Instruction =>
Please return the data word for word, starting with the line that contains "Switch to the 모음장 tab in Menu" and going on through the final line, and nothing else.
____
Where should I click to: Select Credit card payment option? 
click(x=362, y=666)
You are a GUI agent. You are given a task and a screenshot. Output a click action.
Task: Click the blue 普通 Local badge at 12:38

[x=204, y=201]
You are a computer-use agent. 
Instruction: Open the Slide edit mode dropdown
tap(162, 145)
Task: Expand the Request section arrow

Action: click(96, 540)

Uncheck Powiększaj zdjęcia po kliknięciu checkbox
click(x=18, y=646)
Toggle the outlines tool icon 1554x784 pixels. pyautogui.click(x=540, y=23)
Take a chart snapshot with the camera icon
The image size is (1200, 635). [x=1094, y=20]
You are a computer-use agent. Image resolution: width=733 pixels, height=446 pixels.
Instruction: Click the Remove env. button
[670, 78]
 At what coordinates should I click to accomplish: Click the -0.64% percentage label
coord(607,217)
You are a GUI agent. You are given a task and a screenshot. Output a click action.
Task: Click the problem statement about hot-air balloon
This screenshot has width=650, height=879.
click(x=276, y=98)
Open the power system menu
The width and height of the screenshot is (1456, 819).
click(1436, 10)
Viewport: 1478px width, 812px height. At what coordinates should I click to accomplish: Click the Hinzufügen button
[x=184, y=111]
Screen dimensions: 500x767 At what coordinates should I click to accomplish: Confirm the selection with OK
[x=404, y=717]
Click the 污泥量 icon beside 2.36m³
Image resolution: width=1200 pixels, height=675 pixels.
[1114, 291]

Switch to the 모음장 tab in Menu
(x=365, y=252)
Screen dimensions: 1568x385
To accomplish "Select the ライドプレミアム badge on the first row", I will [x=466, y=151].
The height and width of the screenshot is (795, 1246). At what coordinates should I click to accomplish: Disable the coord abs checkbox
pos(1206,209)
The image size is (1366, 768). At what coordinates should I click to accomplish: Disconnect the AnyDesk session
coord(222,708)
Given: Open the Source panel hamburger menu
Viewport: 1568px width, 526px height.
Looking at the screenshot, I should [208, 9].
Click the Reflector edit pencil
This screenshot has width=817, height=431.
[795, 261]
____
Response for this exercise =>
Switch to the 모음장 tab in Menu
(x=365, y=252)
Screen dimensions: 1568x385
To accomplish "Select the ライドプレミアム badge on the first row", I will [x=466, y=151].
The height and width of the screenshot is (795, 1246). At what coordinates should I click to accomplish: Disable the coord abs checkbox
pos(1206,209)
The image size is (1366, 768). At what coordinates should I click to accomplish: Disconnect the AnyDesk session
coord(222,708)
Given: Open the Source panel hamburger menu
Viewport: 1568px width, 526px height.
Looking at the screenshot, I should [208, 9].
Click the Reflector edit pencil
This screenshot has width=817, height=431.
[795, 261]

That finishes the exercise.